**PAGE EXTRACT:**
%%
Re: [RFC] Introducing different handling for small/large transactions

2015-01-18 Thread Michael Haggerty
On 01/15/2015 11:36 PM, Stefan Beller wrote:
 For everyday use we want git to be fast. Creating one commit should not
 touch the packed refs file. If we do other stuff involving more than
 one ref, we may accept touching the packed refs file and have a process
 which takes slightly longer but can handle more complex requests correctly,
 such as renaming into and from directories (topic/1 - topic and reverse).
 Renaming is currently not part of the transaction API because of the (D/F)
 problems. This proposed change would enable having renames being part of
 the transactions API.
 
 A transaction covers creating, deleting and updating a ref and its reflog.
 Renaming would be a deletion followed by creating a new ref atomically.

A rename is a little bit more than a generic delete+create pair; it also
moves the reflog from the old name to the new name. Is your plan to add
an extra rename operation to the refs-transactions API, or to
automatically detect delete+create pairs and treat them as renames?

 So for here is my proposal for small transactions:
 (just one ref [and/or reflog] touched):
 
 In ref_transaction_update:
   * create $REF.lock file
   * write new content to the lock file
 
 In ref_transaction_commit
   * commit the .lock file to its destination
   * in case this is a deletion:
   * remove the loose ref
   * and repack the packed refs file if necessary

The above describes the current algorithm, but FYI it is not entirely
correct. The deletion of the loose ref might expose an old version of
the reference in the packed-refs file (which might even point at an
object that has been garbage-collected. So the reference has to be
deleted from the packed-refs file before the loose ref version is deleted.

However, it is important that the packed-ref lock be held during the
whole procedure, so that a pack-refs process doesn't rewrite the loose
ref version of the reference into the (now-unlocked) packed-refs file,
causing the reference to survive its supposed deletion. (At least that
was the status a while ago; I don't know if recent changes to pack-refs
might have removed this problem in another way.)
%%
**TO DO:**
**1)** Can you retype the part of the ref-transactions message starting with "The above describes" and going on through "in another way.)"?
**2)** How would the ref-transactions message go on after its final sentence? Write the next part.

**SOURCE MATERIAL:**
%%
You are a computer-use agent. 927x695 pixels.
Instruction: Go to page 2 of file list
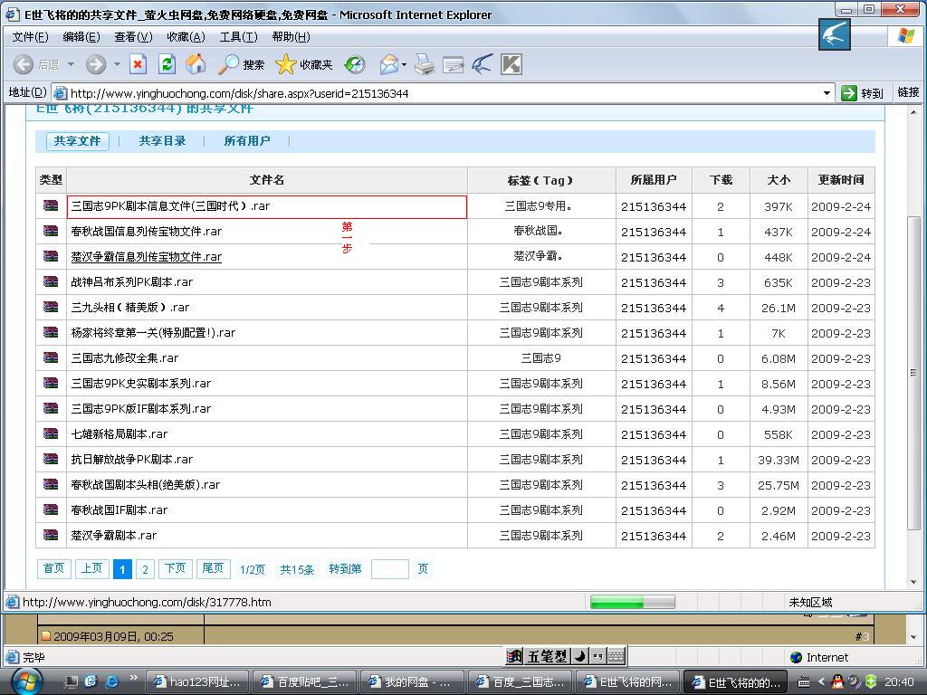pyautogui.click(x=145, y=569)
%%
**RESULTS IN ORDER:**
**1)**
The above describes the current algorithm, but FYI it is not entirely
correct. The deletion of the loose ref might expose an old version of
the reference in the packed-refs file (which might even point at an
object that has been garbage-collected. So the reference has to be
deleted from the packed-refs file before the loose ref version is deleted.

However, it is important that the packed-ref lock be held during the
whole procedure, so that a pack-refs process doesn't rewrite the loose
ref version of the reference into the (now-unlocked) packed-refs file,
causing the reference to survive its supposed deletion. (At least that
was the status a while ago; I don't know if recent changes to pack-refs
might have removed this problem in another way.)

**2)**
But activating a new packed-refs file while still holding the
packed-refs lock is not supported by our current lockfile API. In fact,
working towards enabling this was one of the reasons for the big
lockfile refactoring that I did a while back. Though I never got as far
as fixing this bug.

 The larger transactions would be handled differently by relying
 on the packed refs file:
 In ref_transaction_update:
   * detect if we transition to a large transaction
 (by having more than one entry in transaction-updates)
 if so:
   * Pack all currently existing refs into the packed
 refs file, commit the packed refs file and delete
 all loose refs. This will avoid (d/f) conflicts.
 
   * Keep the packed-refs file locked and move the first
 transaction update into the packed-refs.lock file

NB: this requires not just one but two rewrites of the packed-refs file,
sharpening the performance concerns expressed elsewhere in this thread.

But couldn't one of the rewrites be avoided if the transaction doesn't
involve any deletes?

   * Any update(delete, create, update) is put into the locked
 packed refs file.
   * Additionally we need to obtain the .lock for the loose refs
 file to keep guarantees, though we should close the file
 descriptor as we don't wand to run out of file descriptors.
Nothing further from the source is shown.